THE Government has been urged not to ease up on insurance reform after 1,000 jobs were saved when play centres secured insurance cover.
Some 61 play centres were threatened with closure over difficulties getting insurance.
The Alliance for Insurance Reform said there was still a need for major changes in the insurance and legal sectors.
Meath businesswoman Linda Murray has managed to keep her play centre in Navan open by securing insurance for her firm, and 60 similar facilities across the country.
Soaring premiums and the reluctance of some insurers to quote businesses for cover because of false and exaggerated claims meant the play centres could not get cover.
Ms Murray broke down when she told TDs and senators on the Oireachtas Finance Committee about the situation.
She begged committee members: “Save our livelihoods, save the livelihoods of our staff, and give our children somewhere to play.”
Ms Murray feared her play centre would have ended up shutting with the loss of 12 jobs. Insurers were quoting a premium for the next year of €16,500, a 1,000pc rise in the past five years.
She started up a group of 61 play centres, called the Play Activity and Leisure Ireland (PALI). That group has now persuaded an insurance broker to get a UK provider to write policies for all of them.

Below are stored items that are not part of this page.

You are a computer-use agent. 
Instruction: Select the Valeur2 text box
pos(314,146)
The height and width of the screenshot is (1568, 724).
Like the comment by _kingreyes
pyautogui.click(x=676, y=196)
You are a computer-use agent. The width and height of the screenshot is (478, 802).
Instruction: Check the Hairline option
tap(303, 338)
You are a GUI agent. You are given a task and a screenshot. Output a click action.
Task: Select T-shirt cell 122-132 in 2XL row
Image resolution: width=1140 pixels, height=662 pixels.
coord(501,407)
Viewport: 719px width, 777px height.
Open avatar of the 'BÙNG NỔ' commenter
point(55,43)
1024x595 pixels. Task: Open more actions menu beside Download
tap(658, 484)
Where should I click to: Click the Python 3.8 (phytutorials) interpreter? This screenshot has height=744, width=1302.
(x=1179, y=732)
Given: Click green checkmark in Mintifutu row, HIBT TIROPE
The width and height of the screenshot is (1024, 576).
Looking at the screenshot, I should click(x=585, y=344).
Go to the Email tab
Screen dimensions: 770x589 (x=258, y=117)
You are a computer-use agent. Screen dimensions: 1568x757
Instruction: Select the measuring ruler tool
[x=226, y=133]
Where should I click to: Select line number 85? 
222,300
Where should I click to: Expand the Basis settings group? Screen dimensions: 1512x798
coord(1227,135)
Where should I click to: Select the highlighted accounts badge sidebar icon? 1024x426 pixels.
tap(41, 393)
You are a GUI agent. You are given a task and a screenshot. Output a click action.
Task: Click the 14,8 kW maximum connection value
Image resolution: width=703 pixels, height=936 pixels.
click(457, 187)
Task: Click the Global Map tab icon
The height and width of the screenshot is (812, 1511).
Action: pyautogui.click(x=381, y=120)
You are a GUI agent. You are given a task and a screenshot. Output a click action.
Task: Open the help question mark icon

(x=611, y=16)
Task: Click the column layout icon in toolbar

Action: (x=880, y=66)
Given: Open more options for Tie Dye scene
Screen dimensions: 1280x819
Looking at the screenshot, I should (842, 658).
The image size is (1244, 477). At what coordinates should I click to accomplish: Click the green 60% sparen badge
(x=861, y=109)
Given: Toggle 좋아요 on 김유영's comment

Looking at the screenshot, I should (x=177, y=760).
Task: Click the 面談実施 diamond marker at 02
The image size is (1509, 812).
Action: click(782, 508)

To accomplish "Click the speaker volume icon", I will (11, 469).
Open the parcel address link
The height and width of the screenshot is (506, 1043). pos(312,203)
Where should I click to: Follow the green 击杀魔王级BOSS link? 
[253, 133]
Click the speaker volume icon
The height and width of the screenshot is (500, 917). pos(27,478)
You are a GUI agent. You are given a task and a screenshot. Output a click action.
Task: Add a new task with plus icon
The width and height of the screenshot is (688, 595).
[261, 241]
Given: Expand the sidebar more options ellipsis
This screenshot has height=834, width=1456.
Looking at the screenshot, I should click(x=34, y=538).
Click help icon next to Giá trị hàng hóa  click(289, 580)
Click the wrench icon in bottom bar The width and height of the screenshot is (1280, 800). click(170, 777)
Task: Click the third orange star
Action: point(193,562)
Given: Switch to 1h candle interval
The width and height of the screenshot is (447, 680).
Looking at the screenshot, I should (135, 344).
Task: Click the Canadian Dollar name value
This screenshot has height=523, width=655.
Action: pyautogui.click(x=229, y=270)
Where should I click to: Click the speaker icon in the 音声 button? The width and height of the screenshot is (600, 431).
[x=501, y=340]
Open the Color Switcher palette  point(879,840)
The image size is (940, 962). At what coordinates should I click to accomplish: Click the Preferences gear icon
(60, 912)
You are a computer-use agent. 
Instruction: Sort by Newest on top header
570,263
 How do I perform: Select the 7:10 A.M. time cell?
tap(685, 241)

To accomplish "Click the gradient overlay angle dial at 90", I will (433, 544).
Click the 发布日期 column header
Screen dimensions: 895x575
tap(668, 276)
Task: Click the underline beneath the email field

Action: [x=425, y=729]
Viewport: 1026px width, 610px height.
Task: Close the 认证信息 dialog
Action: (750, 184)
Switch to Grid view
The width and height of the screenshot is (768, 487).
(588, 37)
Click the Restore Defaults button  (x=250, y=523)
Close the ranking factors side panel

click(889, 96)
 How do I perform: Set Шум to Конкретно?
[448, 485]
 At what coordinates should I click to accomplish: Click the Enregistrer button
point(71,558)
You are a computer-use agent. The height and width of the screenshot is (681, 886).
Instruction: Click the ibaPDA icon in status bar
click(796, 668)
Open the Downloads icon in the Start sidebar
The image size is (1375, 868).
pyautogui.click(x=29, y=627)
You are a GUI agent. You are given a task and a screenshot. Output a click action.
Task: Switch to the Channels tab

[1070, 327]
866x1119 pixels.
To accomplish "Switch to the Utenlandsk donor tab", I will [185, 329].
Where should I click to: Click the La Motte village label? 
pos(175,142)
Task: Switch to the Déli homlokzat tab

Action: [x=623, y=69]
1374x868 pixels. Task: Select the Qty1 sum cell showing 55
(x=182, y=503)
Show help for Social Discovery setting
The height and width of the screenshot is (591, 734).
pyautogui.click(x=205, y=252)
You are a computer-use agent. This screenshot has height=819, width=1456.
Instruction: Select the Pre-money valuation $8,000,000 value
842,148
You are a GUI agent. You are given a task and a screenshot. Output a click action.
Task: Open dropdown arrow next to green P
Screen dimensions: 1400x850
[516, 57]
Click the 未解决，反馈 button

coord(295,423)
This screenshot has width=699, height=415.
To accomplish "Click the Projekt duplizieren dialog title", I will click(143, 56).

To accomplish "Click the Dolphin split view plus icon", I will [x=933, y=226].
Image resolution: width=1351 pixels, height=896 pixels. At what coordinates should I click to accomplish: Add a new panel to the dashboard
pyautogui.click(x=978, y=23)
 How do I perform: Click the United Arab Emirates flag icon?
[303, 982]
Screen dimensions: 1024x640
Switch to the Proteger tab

“We presented ourselves as a group and approached five in Ireland and 15 in the UK and two of the insurance companies in the UK agreed to underwrite us,” she said.
However, she is angry at the lack of help from the Government and the Irish insurance industry regarding her plight over the last number of months.
“We need to remember that insurance reform still has to happen. We need to tackle the compensation culture,” she said.
The Alliance for Insurance Reform, where Ms Murray is a director, welcomed the fact that PALI has secured cover for its play centre members for the next two years.
Director of the alliance Peter Boland said: “Let the Government and the vested interests be on notice that this issue and our campaign will not be pausing for breath until policyholders have received real reform and do not have to scramble for short-term fixes just to keep their doors open.”
He said there was an urgent need to reduce high awards for very minor injuries.